Draw the Line’s focus on performance speaks to the rising interest in performance art among art historians, curators and leading museums. Performance has been an integral medium for visual art practices, gaining momentum during the 1960s and 1970s when artists moved away from the object in favour of “happenings,” “actions” and “interventions.” Such terms reject any theatrical meaning to describe a medium that explores the gestures, marks and effects produced by the body moving and performing in space. Over the past decade, performance has achieved a new kind of institutional position, whereby major institutions are increasingly incorporating performance work in their public programming and exhibitions. During this moment of resurgence, artists and curators alike are faced with difficult questions regarding the relationship between a live performance work and its documentation or exhibition. Draw the Line addresses these queries: following Robert’s performance, text and sculptural remnants will remain in the gallery for the duration of the exhibition to evoke the movement seen in his live work.

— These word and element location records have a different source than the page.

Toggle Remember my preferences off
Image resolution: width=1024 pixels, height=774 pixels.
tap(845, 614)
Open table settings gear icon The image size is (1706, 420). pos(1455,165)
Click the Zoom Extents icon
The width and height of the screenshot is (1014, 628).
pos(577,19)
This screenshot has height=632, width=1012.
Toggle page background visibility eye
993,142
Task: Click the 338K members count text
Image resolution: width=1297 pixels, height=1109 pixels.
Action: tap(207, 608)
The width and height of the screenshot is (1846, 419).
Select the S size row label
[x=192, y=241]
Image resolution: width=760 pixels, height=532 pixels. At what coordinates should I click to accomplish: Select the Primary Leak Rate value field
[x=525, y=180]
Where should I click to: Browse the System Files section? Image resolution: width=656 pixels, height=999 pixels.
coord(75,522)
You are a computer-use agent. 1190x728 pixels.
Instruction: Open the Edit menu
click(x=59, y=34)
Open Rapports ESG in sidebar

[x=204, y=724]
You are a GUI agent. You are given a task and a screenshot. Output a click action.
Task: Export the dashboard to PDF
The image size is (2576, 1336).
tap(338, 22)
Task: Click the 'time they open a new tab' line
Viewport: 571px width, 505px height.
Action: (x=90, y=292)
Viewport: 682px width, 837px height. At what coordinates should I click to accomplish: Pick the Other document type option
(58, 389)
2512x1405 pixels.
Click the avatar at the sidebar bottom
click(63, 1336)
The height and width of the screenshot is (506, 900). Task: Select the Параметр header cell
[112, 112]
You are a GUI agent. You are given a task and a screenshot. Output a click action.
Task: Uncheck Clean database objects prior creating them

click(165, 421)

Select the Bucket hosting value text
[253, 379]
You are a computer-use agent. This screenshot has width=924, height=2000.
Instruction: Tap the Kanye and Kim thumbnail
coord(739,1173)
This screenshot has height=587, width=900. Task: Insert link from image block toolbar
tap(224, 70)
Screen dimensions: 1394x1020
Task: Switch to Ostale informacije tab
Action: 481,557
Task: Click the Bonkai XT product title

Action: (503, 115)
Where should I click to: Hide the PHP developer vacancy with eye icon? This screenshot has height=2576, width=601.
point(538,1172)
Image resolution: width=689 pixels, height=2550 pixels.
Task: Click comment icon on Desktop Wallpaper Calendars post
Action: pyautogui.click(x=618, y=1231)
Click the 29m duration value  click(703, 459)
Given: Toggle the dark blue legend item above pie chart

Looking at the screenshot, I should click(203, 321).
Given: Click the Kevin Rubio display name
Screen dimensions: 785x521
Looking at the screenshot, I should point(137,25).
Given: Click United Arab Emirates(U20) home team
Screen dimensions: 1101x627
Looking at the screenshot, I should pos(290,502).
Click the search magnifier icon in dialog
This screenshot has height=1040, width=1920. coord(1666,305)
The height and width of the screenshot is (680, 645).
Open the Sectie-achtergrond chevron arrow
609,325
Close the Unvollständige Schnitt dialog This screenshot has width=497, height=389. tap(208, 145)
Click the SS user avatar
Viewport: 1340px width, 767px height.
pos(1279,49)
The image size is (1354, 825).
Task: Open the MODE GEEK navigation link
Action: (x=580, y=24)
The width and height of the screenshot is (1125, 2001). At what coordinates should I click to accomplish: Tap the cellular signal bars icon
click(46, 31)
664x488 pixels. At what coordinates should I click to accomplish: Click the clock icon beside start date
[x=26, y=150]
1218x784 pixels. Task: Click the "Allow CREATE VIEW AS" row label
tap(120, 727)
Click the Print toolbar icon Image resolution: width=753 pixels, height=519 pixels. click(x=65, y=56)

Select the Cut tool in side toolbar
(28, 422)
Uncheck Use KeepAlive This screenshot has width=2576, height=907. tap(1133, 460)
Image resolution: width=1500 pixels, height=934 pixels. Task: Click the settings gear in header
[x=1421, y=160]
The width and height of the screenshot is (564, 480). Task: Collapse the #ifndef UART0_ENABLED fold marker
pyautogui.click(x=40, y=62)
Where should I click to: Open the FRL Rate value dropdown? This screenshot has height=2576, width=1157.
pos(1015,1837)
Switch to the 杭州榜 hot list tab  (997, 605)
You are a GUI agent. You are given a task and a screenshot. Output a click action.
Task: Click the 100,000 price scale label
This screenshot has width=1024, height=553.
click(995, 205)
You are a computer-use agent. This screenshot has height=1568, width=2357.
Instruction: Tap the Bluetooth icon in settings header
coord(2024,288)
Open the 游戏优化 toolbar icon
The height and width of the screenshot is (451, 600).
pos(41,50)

Robert’s performance coupled with its remaining ephemera will be accompanied by his sculptural installation Reprise (2010). The work references Canadian artist Jeff Wall’s photograph A Sudden Gust of Wind (after Hokusai), 1993, which captures four figures physically responding to a strong wind. The composition in Wall’s work is a recreation of Japanese painter and printmaker Katsushika Hokusai’s (1760 – 1849) woodcut Ejiri in Suruga Province (Sunshū Ejiri), 1830 – 33. The theatricality in the movement of the figures in both works acts as a point of departure for Robert’s Reprise. Here, he captures in large-scale photographs the movements of dancer Shiho Ishihara with gestures akin to those seen in Hokusai’s and Wall’s pieces. Depicting movement in both the dancer’s body as well as in the installation of the photographs, Robert demonstrates the ability for objects to become performative. Together with his live work, Reprise offers new possibilities for movement and performativity to exist outside a live event.
Movement is evoked in every sense of Draw the Line and in the exhibition framework. Above all else, Draw the Line is an attempt to rethink the limitations of an exhibition, challenging viewer expectations as it unfolds and transforms over time.